WHAT THIS TASK INVOLVES: Write the entries out exactly. Any images they hold stay out of the copy.

Dataset excerpts

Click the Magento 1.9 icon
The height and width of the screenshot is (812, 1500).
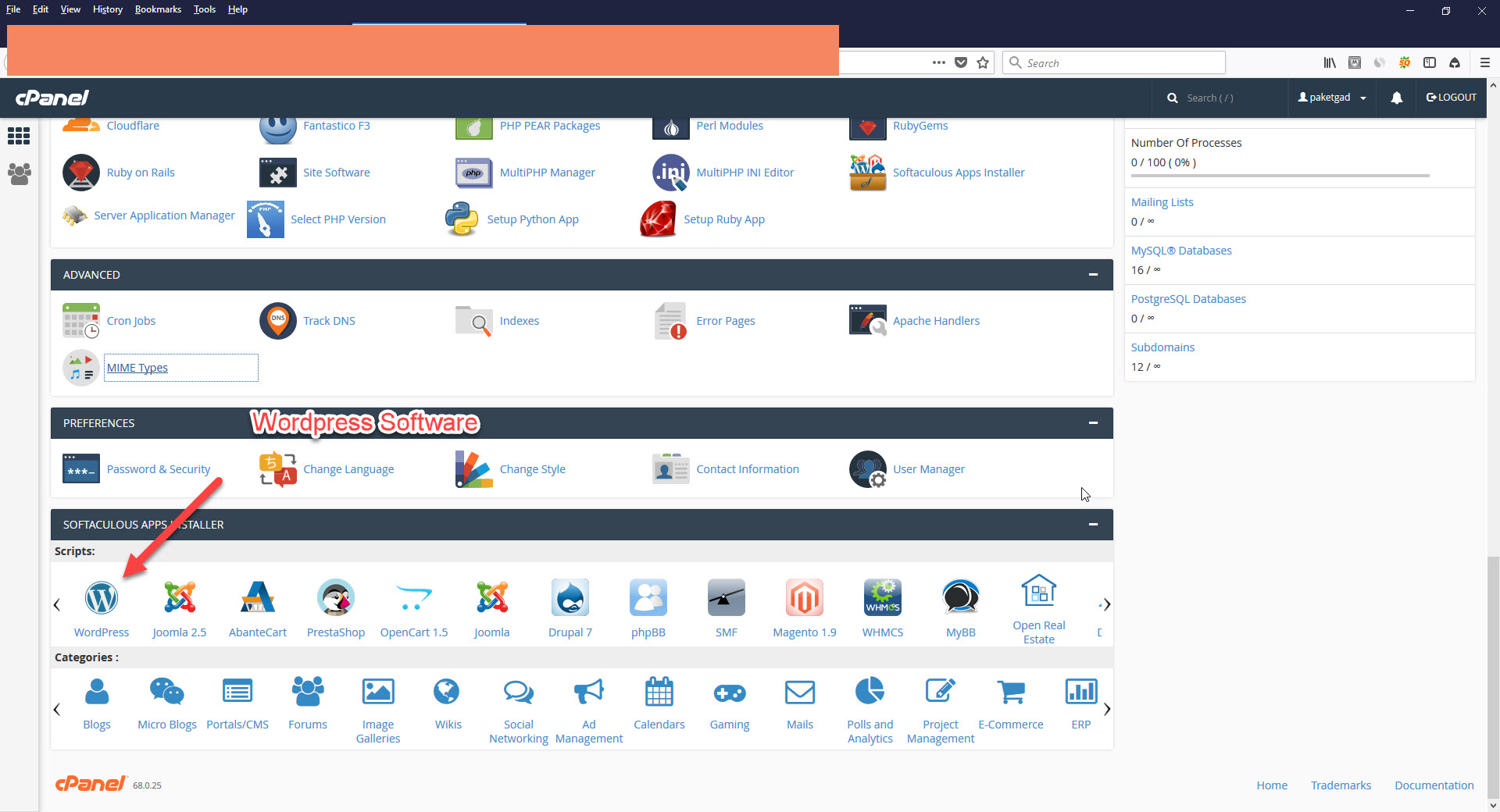804,598

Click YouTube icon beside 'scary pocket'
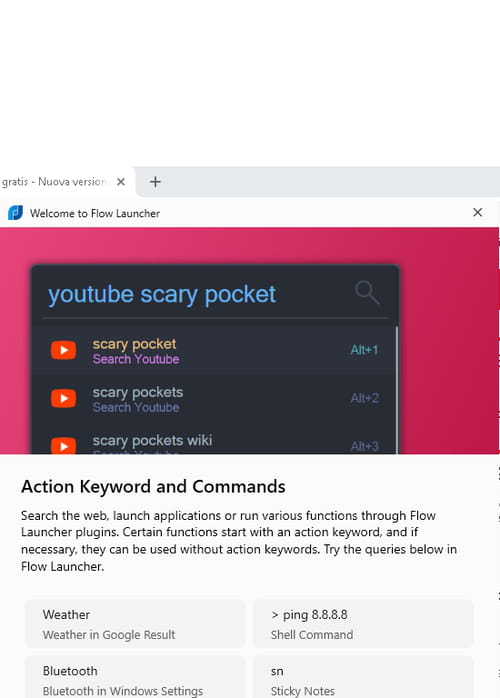pos(63,350)
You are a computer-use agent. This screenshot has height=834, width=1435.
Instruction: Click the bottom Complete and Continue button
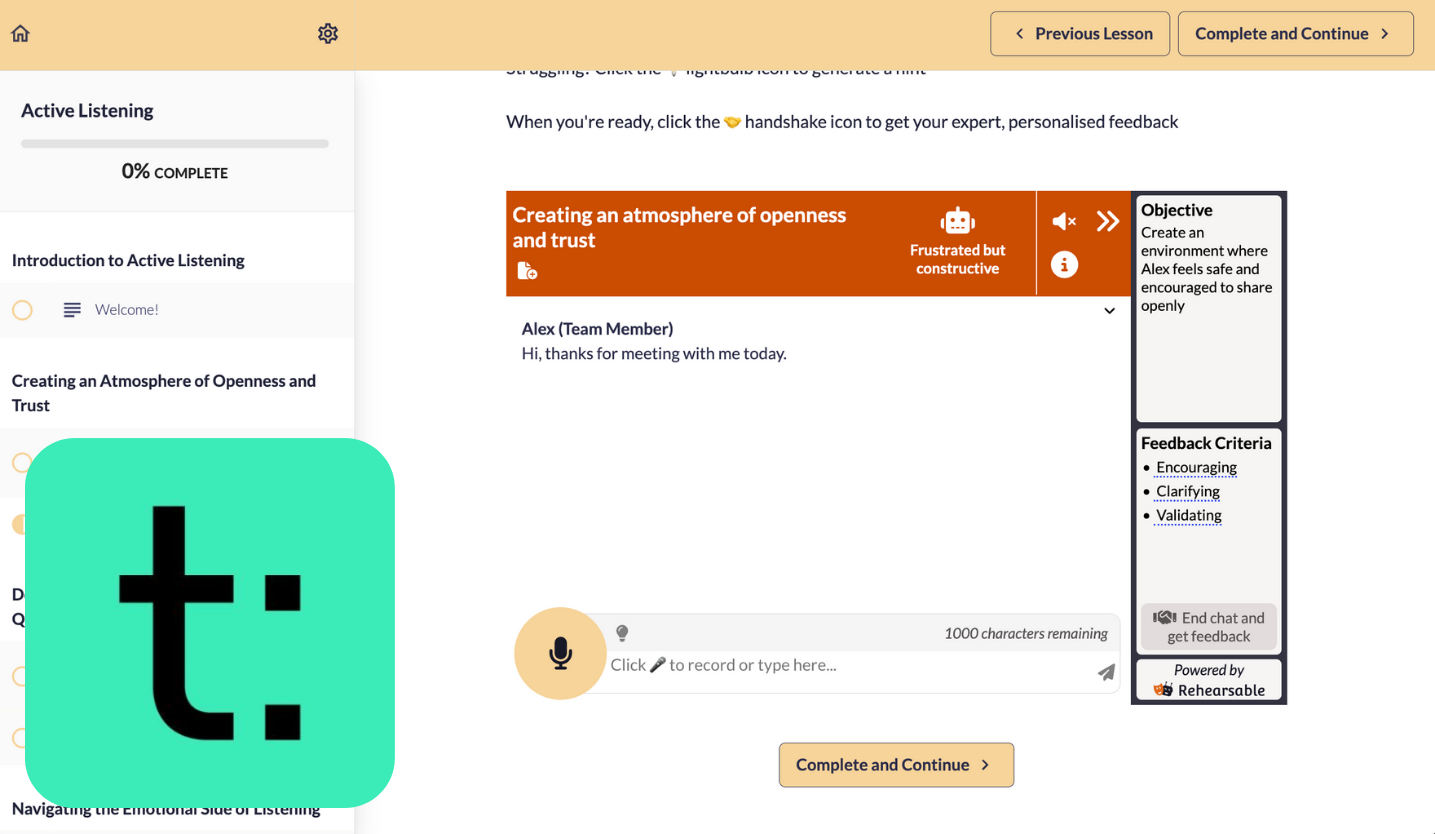click(x=896, y=765)
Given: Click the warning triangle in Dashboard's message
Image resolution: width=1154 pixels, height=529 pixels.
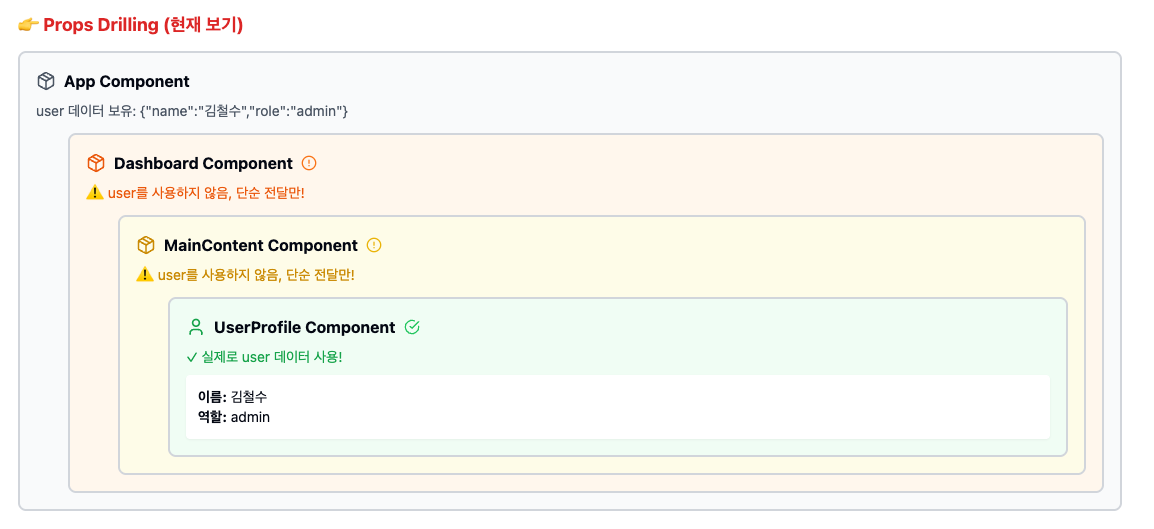Looking at the screenshot, I should 95,192.
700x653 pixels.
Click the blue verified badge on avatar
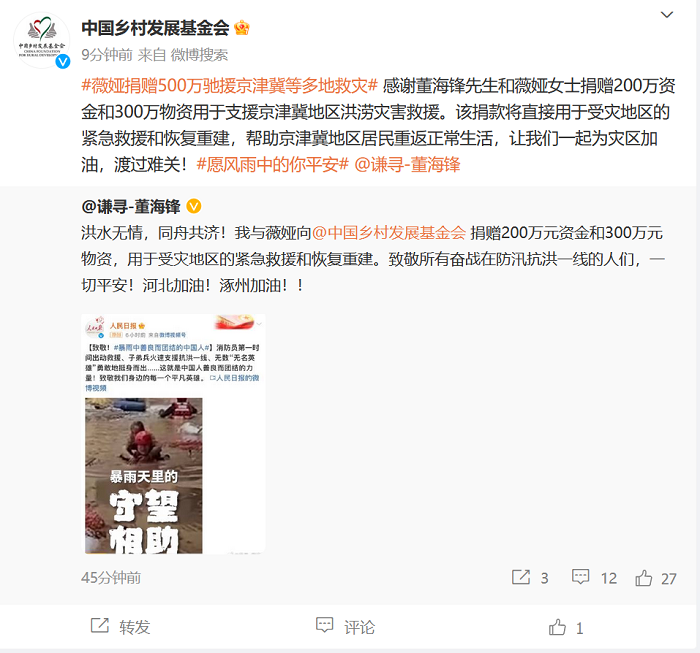click(x=62, y=62)
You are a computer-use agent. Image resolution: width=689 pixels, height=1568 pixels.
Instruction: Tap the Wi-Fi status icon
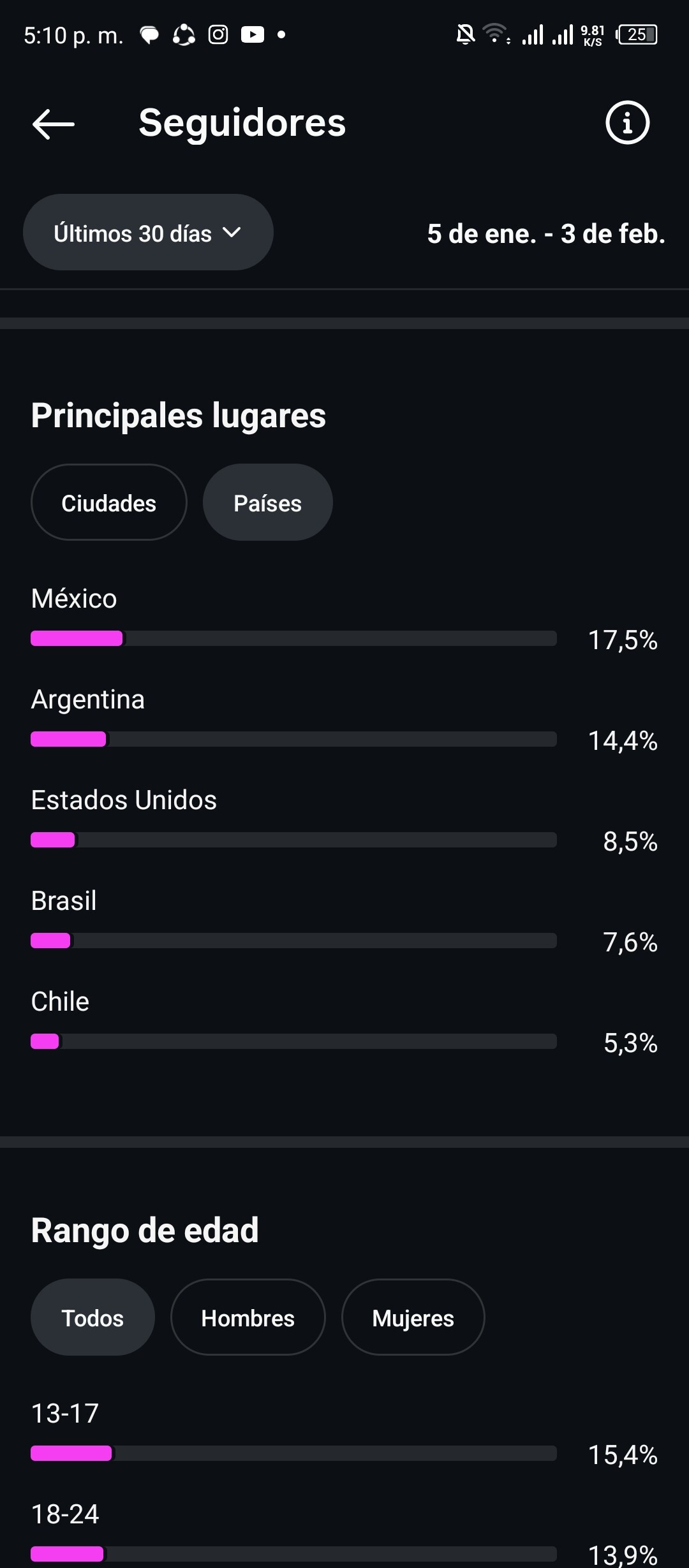tap(495, 33)
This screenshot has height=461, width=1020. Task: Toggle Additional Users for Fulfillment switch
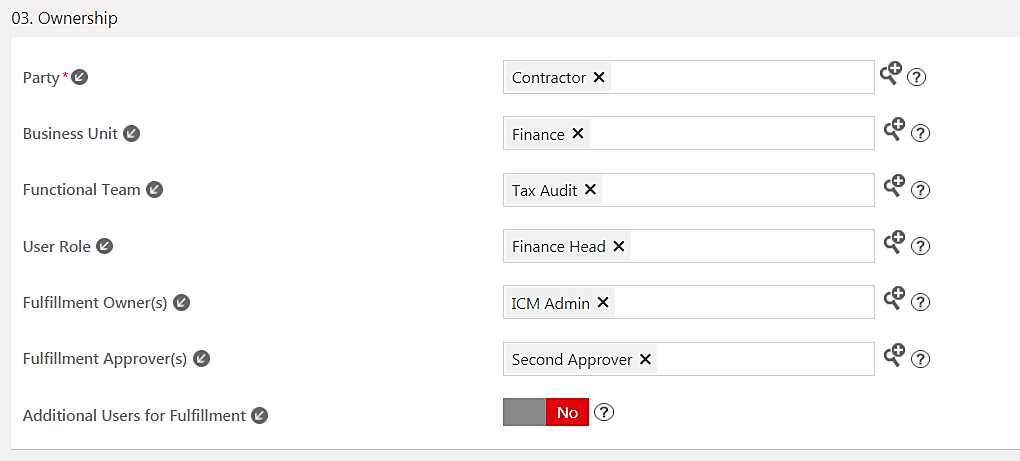[546, 412]
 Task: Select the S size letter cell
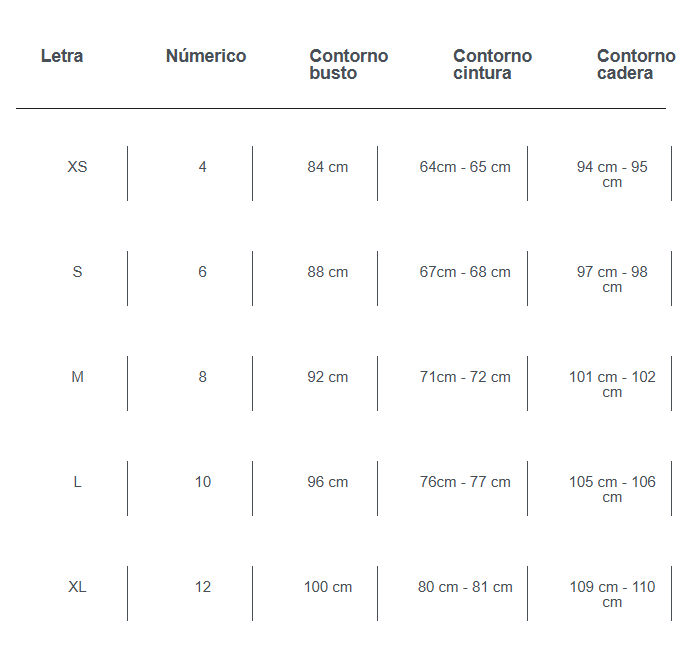77,272

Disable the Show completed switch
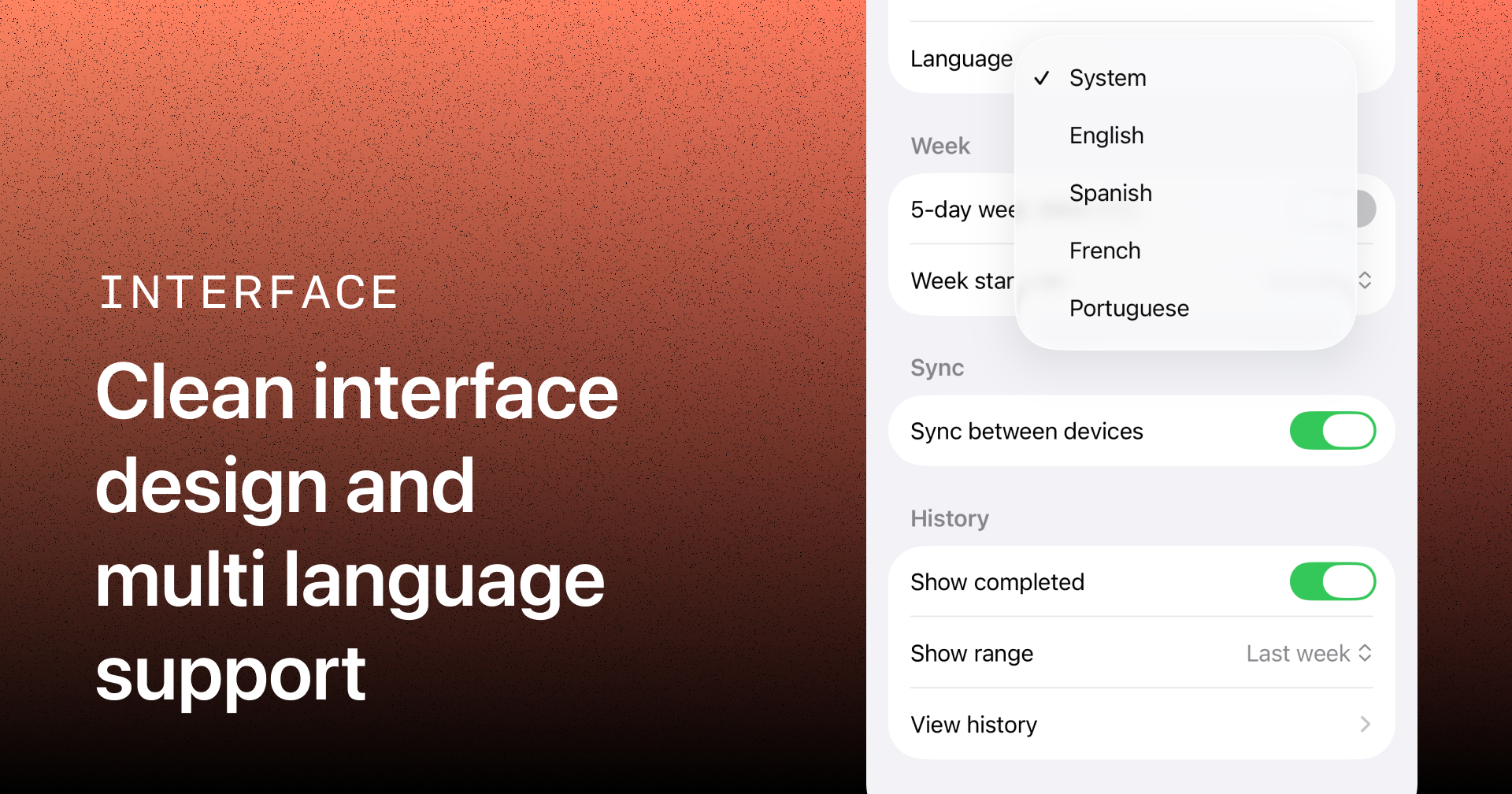(1332, 581)
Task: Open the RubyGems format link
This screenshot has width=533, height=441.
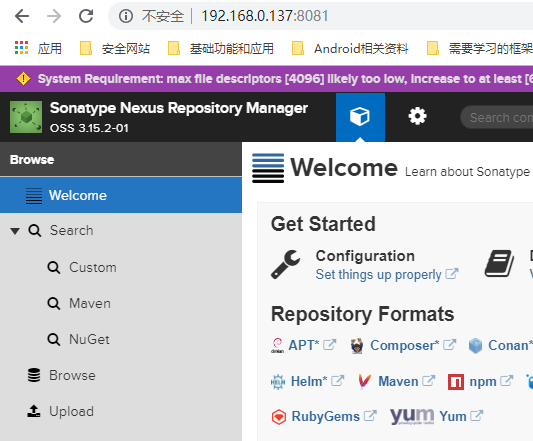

WRITTEN ANSWER:
Click the Magento 1.9 icon
The height and width of the screenshot is (812, 1500).
804,598

Click YouTube icon beside 'scary pocket'
pos(63,350)
You are a computer-use agent. This screenshot has height=834, width=1435.
Instruction: Click the bottom Complete and Continue button
click(x=896, y=765)
Given: Click the warning triangle in Dashboard's message
Image resolution: width=1154 pixels, height=529 pixels.
Looking at the screenshot, I should 95,192.
700x653 pixels.
Click the blue verified badge on avatar
click(x=62, y=62)
You are a computer-use agent. Image resolution: width=689 pixels, height=1568 pixels.
Instruction: Tap the Wi-Fi status icon
tap(495, 33)
This screenshot has height=461, width=1020. Task: Toggle Additional Users for Fulfillment switch
[546, 412]
 Task: Select the S size letter cell
77,272

Disable the Show completed switch
(1332, 581)
Task: Open the RubyGems format link
This screenshot has width=533, height=441.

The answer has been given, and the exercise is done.